[Opening PROVIDED ENTRIES section]
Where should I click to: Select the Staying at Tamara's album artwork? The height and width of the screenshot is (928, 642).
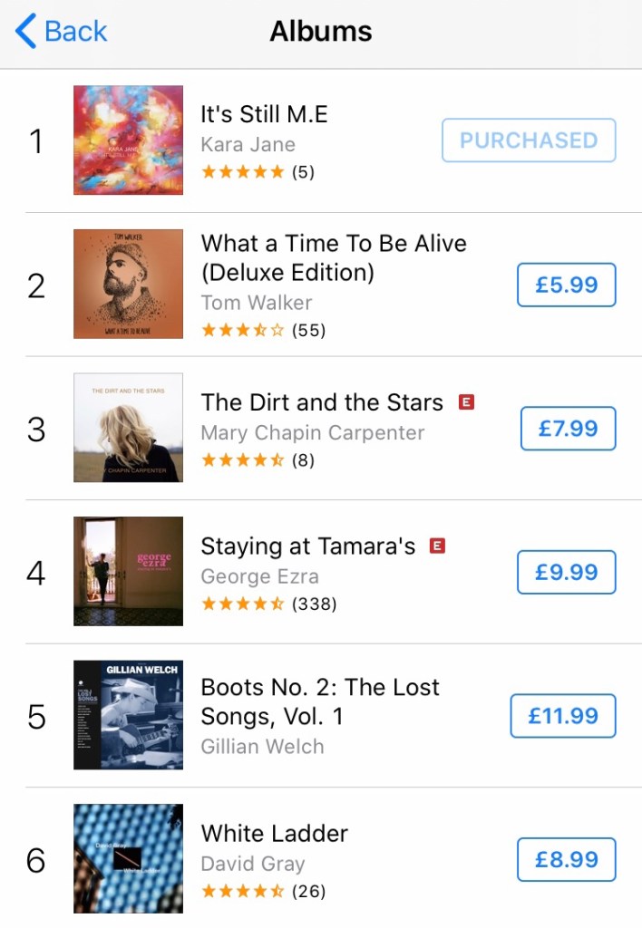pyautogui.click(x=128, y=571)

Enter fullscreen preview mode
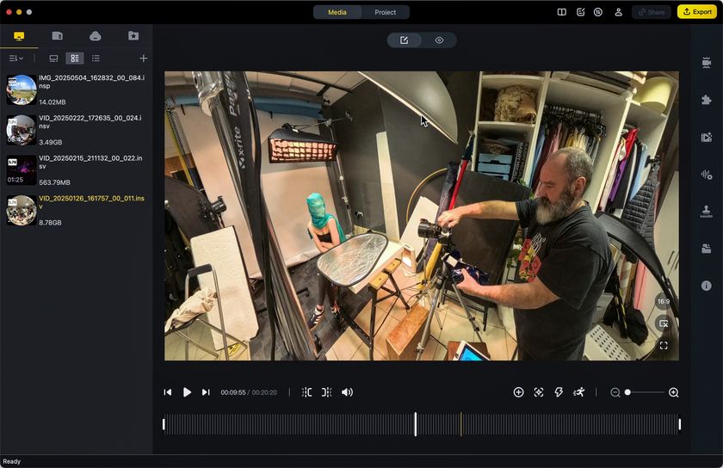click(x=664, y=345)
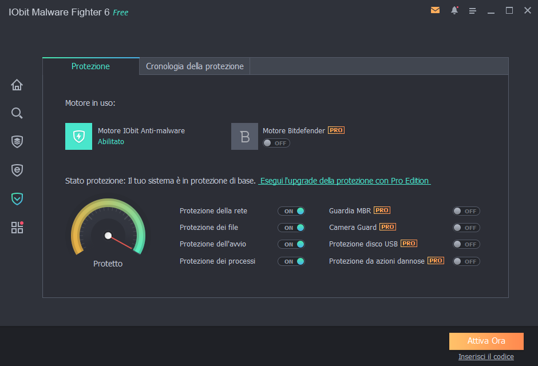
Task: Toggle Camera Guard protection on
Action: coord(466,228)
[Closing PROVIDED ENTRIES section]
PROBLEM TO SOLVE:
Excluding the pictures, reproduce every entry exactly as given.

EXERCISE SOLUTION:
Where should I click to: Select the Staying at Tamara's album artwork? The height and width of the screenshot is (928, 642).
pyautogui.click(x=128, y=571)

Enter fullscreen preview mode
click(x=664, y=345)
Task: Toggle Camera Guard protection on
Action: coord(466,228)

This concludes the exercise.